Inviato da Flavia Scarano il Mar, 11/10/2011 - 08:52
La Borsa di Milano allunga la striscia positiva mettendo a segno un'altra seduta di rialzi sostenuti. Domenica i leader di Germania e Francia hanno confermato la volontà di ricapitalizzare le banche europee per poter garantire crediti maggiori all'economia reale. Il listino milanese ha quindi snobbato la decisione di Fitch di declassare il debito italiano a A+ dal precedente AA-, con outlook passato da negativo da stabile. Un ulteriore spinta è arrivata da Wall Street, tonica nonostante la festa del Columbus Day. In questo quadro a Piazza Affari il Ftse Mib ha guadagnato il 3,67% a 16.098 punti (massimi intraday), mentre il Ftse All Share è avanzato del 3,26% a 16.782 quota.

Brillante il comparto bancario con Unicredit che ha svettato sul paniere principale con un balzo del 12,21% a 0,965 euro. Acquisti sostenuti anche su Intesa SanPaolo (+5,72% a 1,35 euro), Banco Popolare (+3,71% a 1,313 euro) e Ubi Banca (+2,91% a 3,046 euro). Più contenuti i rialzi di Popolare di Milano (+1,15% a 1,765 euro), dopo la presentazione delle cinque liste di candidati per le nomine al Consiglio di sorveglianza che saranno presentate nell'assemblea del 22 ottobre, e Monte dei Paschi (+0,70% a 0,414 euro).

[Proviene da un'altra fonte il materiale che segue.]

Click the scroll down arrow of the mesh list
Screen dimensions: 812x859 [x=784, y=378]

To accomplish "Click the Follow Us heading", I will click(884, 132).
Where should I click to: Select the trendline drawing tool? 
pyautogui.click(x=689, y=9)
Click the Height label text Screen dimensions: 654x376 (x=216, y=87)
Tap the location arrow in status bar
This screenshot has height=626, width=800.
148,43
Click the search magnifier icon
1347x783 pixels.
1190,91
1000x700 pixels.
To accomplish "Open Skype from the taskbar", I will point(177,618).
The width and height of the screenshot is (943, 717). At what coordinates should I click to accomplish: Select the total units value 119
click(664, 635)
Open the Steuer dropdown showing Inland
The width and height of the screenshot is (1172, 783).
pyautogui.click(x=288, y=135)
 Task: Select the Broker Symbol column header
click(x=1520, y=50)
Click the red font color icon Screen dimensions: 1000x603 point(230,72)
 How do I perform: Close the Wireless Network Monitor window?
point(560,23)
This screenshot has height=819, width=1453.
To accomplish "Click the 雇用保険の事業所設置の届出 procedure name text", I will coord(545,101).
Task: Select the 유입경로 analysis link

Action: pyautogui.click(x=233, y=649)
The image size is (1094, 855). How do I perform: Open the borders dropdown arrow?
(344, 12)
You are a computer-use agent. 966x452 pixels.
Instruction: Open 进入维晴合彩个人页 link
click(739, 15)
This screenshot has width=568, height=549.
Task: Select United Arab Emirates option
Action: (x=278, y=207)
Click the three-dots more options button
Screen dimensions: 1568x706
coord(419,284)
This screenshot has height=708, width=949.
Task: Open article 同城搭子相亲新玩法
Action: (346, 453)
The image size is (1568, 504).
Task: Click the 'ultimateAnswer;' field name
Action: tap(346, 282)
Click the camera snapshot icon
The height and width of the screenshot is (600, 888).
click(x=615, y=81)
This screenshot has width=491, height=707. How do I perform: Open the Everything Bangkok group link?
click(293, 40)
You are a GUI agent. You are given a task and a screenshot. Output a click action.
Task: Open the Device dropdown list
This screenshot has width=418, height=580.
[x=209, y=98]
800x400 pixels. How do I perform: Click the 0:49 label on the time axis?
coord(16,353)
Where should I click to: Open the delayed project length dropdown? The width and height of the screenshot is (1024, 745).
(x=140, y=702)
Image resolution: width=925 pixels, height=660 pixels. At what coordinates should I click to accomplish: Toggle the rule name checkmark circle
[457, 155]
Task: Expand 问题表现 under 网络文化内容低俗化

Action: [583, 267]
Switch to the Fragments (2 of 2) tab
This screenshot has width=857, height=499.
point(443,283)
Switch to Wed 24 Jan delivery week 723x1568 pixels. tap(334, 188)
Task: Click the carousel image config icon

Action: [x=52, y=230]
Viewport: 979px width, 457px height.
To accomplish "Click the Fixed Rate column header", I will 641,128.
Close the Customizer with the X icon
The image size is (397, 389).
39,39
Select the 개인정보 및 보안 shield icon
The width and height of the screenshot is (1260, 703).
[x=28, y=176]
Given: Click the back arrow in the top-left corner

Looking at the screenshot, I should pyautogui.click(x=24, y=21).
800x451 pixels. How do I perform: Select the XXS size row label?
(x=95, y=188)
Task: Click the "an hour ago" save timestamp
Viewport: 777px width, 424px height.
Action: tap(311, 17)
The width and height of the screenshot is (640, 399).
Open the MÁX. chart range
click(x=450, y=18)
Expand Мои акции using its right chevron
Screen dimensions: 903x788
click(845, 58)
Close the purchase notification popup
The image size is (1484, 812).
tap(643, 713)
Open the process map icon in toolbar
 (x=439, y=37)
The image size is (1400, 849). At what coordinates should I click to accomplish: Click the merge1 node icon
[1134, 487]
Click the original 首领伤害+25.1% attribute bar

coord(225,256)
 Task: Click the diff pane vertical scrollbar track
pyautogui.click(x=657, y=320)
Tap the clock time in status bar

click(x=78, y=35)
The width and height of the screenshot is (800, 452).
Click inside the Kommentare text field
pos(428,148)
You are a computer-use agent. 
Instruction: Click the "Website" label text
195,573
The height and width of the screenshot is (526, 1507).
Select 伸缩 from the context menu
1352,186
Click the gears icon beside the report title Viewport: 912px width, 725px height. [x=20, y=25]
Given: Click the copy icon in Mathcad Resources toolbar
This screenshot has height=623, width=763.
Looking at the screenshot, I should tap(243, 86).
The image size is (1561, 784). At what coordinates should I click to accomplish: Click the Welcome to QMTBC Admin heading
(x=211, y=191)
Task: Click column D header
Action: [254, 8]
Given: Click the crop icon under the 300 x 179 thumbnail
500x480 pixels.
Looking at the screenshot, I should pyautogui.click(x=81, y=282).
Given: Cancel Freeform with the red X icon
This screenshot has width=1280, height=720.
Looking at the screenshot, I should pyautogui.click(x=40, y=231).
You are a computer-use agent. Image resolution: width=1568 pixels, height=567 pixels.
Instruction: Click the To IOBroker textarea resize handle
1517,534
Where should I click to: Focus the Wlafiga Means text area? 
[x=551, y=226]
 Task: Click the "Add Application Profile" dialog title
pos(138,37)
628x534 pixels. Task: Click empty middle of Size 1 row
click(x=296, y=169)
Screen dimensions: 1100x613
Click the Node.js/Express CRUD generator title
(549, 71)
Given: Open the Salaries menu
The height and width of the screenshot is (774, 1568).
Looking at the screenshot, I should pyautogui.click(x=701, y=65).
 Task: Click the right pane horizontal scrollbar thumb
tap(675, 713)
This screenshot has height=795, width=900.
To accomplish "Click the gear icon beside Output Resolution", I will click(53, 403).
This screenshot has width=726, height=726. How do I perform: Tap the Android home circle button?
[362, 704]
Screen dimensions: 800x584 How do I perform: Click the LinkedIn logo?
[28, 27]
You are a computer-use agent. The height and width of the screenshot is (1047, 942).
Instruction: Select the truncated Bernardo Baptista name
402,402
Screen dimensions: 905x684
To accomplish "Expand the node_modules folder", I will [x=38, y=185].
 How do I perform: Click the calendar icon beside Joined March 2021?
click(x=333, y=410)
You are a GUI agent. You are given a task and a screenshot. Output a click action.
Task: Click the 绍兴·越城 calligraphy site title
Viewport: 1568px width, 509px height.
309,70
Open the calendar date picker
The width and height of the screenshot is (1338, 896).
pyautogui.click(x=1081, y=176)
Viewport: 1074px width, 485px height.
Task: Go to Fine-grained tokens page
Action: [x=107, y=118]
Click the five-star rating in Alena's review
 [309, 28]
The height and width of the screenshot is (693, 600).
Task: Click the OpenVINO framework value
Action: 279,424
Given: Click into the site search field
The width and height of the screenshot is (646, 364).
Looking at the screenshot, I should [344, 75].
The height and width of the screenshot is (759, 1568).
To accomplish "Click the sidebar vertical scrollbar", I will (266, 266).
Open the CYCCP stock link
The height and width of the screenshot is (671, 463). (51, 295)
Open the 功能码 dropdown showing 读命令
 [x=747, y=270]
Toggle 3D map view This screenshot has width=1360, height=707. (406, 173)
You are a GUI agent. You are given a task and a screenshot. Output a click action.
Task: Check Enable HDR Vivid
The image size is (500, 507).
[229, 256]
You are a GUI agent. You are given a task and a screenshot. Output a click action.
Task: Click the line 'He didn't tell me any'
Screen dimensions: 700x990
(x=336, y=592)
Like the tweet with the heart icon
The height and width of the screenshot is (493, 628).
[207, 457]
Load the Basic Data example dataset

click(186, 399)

In grande spolvero Fiat Spa (+6,21% a 4,514 euro) e Saipem (+5,21% a 28,08 euro). Enel Green Power (+1,65% a 1,72 euro) positiva dopo l'intervista dell'Ad Starace pubblicata sull'inserto Affari&Finanza di Repubblica dove ha confermato i target 2011.

Quarta seduta consecutiva con il segno più per i listini europei, che capitalizzano l'apertura del duo Merkel-Sarkozy ad un piano di ricapitalizzazione del sistema bancario. Il Dax ha chiuso la prima seduta dell'ottava in rialzo del 3,02% a 5.847,29 punti, +2,13% del Cac40 che sale a 3.161,47, +1,8% a Londra per il Ftse100 a 5.399 e +1,07% dell'Ibex a 8.892,4.